UP-FacE: User-predictable Fine-grained Face Shape Editing

Florian Strohm,Mihai Bâce,Andreas Bulling
2024-07-12
Abstract:We present User-predictable Face Editing (UP-FacE) -- a novel method for predictable face shape editing. In stark contrast to existing methods for face editing using trial and error, edits with UP-FacE are predictable by the human user. That is, users can control the desired degree of change precisely and deterministically and know upfront the amount of change required to achieve a certain editing result. Our method leverages facial landmarks to precisely measure facial feature values, facilitating the training of UP-FacE without manually annotated attribute labels. At the core of UP-FacE is a transformer-based network that takes as input a latent vector from a pre-trained generative model and a facial feature embedding, and predicts a suitable manipulation vector. To enable user-predictable editing, a scaling layer adjusts the manipulation vector to achieve the precise desired degree of change. To ensure that the desired feature is manipulated towards the target value without altering uncorrelated features, we further introduce a novel semantic face feature loss. Qualitative and quantitative results demonstrate that UP-FacE enables precise and fine-grained control over 23 face shape features.
Computer Vision and Pattern Recognition
What problem does this paper attempt to address?

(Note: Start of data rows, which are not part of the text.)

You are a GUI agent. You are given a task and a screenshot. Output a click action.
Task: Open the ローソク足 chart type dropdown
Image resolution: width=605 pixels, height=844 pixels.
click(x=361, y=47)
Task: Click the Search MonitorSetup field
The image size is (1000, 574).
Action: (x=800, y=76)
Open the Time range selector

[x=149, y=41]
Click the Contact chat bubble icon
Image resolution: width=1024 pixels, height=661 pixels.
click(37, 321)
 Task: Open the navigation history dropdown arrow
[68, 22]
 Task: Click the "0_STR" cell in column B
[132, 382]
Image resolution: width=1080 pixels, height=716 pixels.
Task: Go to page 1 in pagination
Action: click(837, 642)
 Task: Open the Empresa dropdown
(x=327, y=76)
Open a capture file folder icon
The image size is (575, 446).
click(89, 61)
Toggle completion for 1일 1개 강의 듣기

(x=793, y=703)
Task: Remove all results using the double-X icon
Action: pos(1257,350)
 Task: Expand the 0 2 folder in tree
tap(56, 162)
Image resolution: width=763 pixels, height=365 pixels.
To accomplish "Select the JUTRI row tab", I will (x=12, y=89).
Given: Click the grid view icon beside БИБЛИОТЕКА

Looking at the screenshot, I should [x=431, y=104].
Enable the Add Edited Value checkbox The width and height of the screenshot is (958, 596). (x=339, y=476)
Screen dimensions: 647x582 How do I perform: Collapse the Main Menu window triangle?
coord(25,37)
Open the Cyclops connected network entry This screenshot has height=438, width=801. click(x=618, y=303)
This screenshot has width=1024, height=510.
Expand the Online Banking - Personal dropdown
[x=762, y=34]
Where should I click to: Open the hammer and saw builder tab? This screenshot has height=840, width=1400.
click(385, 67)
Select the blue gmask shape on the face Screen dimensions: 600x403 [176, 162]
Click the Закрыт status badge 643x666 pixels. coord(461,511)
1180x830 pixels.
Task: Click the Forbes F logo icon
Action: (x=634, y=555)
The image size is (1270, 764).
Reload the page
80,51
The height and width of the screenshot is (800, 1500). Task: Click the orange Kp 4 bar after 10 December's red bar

The paper aims to address the issue of precise control in facial editing. Existing facial editing methods (such as attribute-based methods, mask-based methods, and unsupervised methods) can produce impressive results, but they all have some fundamental issues that make it difficult for users to easily and definitively edit facial shapes. Specifically: - **Attribute-based and mask-based methods** require manual annotation or sufficient skill to manipulate segmentation masks, which is very cumbersome. - **Unsupervised methods** overcome the above limitations but are usually model-dependent and may fail to discover the desired attribute dimensions or have these dimensions entangled with other attributes. - **3D-based methods** are effective in new view synthesis, lighting manipulation, and expression transfer, but require a lot of 3D modeling work for facial shape editing. Most importantly, none of these methods allow users to know the outcome of a specific facial edit in advance. Users have to adjust facial features through trial and error until they are satisfied with the results, leading to a time-consuming and error-prone facial editing process. To address these issues, the paper proposes "User-predictable Face Editing" (UP-FacE). UP-FacE can manipulate 23 facial features that describe key geometric characteristics of the human face, such as eye width, mouth openness, or the shape of the chin and eyebrows. Unlike existing methods, the editing results of UP-FacE are predictable, allowing users to precisely control the degree of change and know the required amount of change before making edits. Additionally, this method allows for isolated progressive edits (i.e., continuous edits of the same feature) and sequential edits (i.e., edits of multiple different features) without altering other unrelated facial features.